Information Start Marker

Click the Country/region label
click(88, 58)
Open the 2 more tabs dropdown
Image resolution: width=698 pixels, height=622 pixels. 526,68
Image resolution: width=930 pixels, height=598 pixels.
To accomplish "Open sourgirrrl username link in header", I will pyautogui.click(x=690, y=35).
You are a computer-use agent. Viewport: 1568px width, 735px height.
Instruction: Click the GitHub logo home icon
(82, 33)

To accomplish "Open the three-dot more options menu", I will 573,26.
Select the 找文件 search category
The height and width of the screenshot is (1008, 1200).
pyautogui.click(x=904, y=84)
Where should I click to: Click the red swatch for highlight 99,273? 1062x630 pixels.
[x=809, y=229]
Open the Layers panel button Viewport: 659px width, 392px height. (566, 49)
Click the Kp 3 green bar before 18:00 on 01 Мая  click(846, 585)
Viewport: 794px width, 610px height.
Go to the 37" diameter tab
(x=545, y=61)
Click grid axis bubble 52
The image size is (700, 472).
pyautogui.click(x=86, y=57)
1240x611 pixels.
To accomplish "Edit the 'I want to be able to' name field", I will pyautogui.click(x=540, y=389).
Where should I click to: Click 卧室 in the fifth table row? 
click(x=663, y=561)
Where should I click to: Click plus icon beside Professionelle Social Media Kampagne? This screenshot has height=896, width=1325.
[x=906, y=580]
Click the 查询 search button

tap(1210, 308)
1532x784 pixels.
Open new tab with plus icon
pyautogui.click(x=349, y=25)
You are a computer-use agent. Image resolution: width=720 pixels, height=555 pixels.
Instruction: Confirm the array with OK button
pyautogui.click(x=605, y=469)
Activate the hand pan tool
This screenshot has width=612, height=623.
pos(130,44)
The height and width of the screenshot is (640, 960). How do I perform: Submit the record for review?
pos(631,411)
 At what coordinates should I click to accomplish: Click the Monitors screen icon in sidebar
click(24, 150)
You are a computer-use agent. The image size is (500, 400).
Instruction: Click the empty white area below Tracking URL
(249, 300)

Information End Marker

Task to carry out: Lines that contain "Viewport" should be pulled from the entries above and reported.

Result of this exercise:
You are a computer-use agent. Viewport: 1568px width, 735px height.
Open the Layers panel button Viewport: 659px width, 392px height. (566, 49)
Viewport: 794px width, 610px height.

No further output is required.